Jingru Meng 1 , 5 , Xue Ma 1 , 5 , Ning Wang 1 , 5 , Min Jia 1 , Long Bi 2 , Yunying Wang 3 , Mingkai Li 1 , Huinan Zhang 1 , Xiaoyan Xue 1 , Zheng Hou 1 , Ying Zhou 1 , Zhibin Yu 3 , Gonghao He 4 , 6 , Xiaoxing Luo 1 , ∗
03 March 2016
Glucagon-like peptide 1 (GLP-1) plays an important role in regulating bone remodeling, and GLP-1 receptor agonist shows a positive relationship with osteoblast activity. However, GLP-1 receptor is not found in osteoblast, and the mechanism of GLP-1 receptor agonist on regulating bone remodeling is unclear. Here, we show that the GLP-1 receptor agonist exendin-4 (Ex-4) promoted bone formation and increased bone mass and quality in a rat unloading-induced bone loss model. These functions were accompanied by an increase in osteoblast number and serum bone formation markers, while the adipocyte number was decreased. Furthermore, GLP-1 receptor was detected in bone marrow stromal cells (BMSCs), but not in osteoblast. Activation of GLP-1 receptor by Ex-4 promoted the osteogenic differentiation and inhibited BMSC adipogenic differentiation through regulating PKA/β-catenin and PKA/PI3K/AKT/GSK3β signaling. These findings reveal that GLP-1 receptor regulates BMSC osteogenic differentiation and provide a molecular basis for therapeutic potential of GLP-1 against osteoporosis.
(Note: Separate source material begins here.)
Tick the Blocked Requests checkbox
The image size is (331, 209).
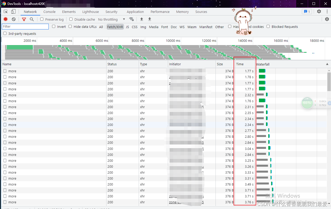(268, 27)
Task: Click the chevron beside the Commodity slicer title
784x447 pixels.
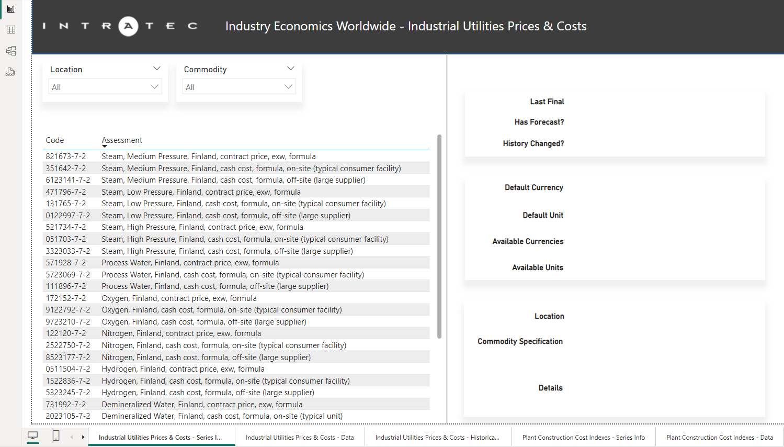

In this article, Luo and colleagues show that GLP-1 receptor agonist exendin-4 (Ex-4) increased bone mass in rat unloading-induced osteoporosis. Ex-4 promoted BMSC osteogenic differentiation and inhibited their adipogenic differentiation through regulating PKA/β-catenin and PKA/PI3K/AKT/GSK3β signaling. These findings reveal that GLP-1 receptor regulates BMSC osteogenic differentiation and provides a molecular basis for GLP-1 therapeutic potential against osteoporosis.